EXERCISES TO COMPLETE:
**a.** In the passage on choosing XML application languages, what is named as the most famous hidden assumption?
**b.** Duplicate the passage on choosing XML application languages from "There is a problem" up to and including "open systems acquisitions.".
**c.** Finish out the next part of the passage on choosing XML application languages, picking up after its final sentence.

EXERCISE PASSAGE:

※ ※ ※

There is a problem of trying to shoehorn all of the 
systems research out there into one system.  We 
do have coupling problems that lead to incoherence 
in multi-vendor and open systems acquisitions. 

One has to look at use cases, determine criticality, and choose 
a system that meets the requirements.  Picking XML is easy.  
Choosing among the overlapping application languages is 
harder.  That is a buy oriented problem.  The decision of 
which language to implement is made harder by the overlaps 
in the core specifications and the hidden assumptions, 
the most famous being, what does a namespace URI point to 
if anything?  Specs churn, then the tools churn, and 
we never close on a working model.  We stay in experimental 
mode and the results are hard to come by.  For that reason, 
we have a virtual one-browser system, and a monopoly that 
while criticized widely, is doing a credible and necessary job.

※ ※ ※

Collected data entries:
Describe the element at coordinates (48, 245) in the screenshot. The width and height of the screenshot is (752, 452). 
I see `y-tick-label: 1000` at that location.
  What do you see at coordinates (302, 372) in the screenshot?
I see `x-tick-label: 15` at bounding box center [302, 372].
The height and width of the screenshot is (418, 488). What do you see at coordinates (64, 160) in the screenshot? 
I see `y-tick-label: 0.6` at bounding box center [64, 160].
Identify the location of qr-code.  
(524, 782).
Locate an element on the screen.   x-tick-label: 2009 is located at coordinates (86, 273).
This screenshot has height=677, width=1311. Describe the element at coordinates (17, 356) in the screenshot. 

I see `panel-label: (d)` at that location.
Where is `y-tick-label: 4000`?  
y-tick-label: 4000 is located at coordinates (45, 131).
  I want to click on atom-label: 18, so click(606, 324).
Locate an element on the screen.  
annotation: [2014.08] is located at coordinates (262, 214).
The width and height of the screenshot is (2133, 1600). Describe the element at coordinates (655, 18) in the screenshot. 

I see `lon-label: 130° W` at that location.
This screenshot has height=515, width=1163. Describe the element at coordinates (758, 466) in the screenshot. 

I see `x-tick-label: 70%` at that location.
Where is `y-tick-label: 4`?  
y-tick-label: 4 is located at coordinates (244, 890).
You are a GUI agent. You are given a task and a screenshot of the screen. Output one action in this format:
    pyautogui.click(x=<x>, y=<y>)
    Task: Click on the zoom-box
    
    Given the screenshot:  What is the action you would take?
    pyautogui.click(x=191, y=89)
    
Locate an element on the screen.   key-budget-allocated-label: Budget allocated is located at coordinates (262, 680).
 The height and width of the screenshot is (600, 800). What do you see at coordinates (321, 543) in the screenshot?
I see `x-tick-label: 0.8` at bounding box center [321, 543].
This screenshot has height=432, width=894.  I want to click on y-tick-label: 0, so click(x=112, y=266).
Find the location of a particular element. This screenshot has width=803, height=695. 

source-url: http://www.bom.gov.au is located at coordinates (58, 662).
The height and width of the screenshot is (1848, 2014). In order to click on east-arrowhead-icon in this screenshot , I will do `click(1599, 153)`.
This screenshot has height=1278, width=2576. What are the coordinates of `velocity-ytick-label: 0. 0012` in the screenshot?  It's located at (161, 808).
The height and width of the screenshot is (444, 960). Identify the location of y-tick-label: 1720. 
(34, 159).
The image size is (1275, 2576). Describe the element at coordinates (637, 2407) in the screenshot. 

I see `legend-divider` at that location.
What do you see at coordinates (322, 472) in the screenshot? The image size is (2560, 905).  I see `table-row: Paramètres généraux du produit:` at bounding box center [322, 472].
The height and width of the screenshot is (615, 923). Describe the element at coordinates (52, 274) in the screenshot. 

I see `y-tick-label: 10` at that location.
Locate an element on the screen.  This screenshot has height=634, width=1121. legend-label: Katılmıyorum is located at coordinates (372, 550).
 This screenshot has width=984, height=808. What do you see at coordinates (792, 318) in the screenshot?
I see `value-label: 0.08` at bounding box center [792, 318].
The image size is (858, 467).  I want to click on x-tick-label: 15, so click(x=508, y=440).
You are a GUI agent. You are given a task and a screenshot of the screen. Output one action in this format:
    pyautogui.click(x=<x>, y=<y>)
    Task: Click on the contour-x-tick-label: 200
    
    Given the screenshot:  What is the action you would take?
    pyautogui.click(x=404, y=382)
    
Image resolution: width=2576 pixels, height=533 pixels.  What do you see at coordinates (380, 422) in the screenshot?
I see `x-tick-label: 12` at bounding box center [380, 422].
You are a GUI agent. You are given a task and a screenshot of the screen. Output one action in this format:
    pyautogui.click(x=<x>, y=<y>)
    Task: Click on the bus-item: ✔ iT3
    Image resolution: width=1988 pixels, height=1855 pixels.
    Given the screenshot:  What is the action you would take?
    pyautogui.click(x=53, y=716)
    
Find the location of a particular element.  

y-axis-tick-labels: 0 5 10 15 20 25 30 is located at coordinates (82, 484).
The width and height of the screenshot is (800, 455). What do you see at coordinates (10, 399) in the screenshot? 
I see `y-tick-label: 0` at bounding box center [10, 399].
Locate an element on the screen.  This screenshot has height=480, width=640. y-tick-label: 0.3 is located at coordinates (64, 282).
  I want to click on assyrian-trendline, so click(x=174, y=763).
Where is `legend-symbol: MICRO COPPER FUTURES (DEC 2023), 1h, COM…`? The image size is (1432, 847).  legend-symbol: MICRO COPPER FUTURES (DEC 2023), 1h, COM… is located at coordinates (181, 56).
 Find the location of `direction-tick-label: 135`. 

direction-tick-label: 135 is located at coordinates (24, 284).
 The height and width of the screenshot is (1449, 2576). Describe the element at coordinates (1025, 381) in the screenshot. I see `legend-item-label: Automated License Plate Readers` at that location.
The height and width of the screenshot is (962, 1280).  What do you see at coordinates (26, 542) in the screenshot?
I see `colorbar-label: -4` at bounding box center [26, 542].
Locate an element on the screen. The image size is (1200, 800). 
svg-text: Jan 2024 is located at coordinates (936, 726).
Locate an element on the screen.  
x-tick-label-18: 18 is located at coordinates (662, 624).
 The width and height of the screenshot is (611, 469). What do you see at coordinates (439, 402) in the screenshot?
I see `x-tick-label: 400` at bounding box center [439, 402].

※ ※ ※

WRITTEN RESPONSES:
**a.** What a namespace URI points to, if anything.

**b.**
There is a problem of trying to shoehorn all of the 
systems research out there into one system.  We 
do have coupling problems that lead to incoherence 
in multi-vendor and open systems acquisitions.

**c.**
len

-----Original Message-----
From: Ann Navarro [mailto:ann@w...]


>From: <mailto:tnutman@s...>Tim Nutman
>
>How many research, standards bodies, commercial and home "users" were 
>involved
>in the creation of the HTML specifications? How does that number compare 
>to today
>and the number of those involved in the creation of XML and XML-"thingy" 
>specifications
>and technologies.

Apples and oranges. HTML was a single, non-extensible (at least by 
definition) document. XML by design is a framework for other development 
efforts. There should be no surprise that more people are involved in 
creating XML specs -- that's what they're supposed to do.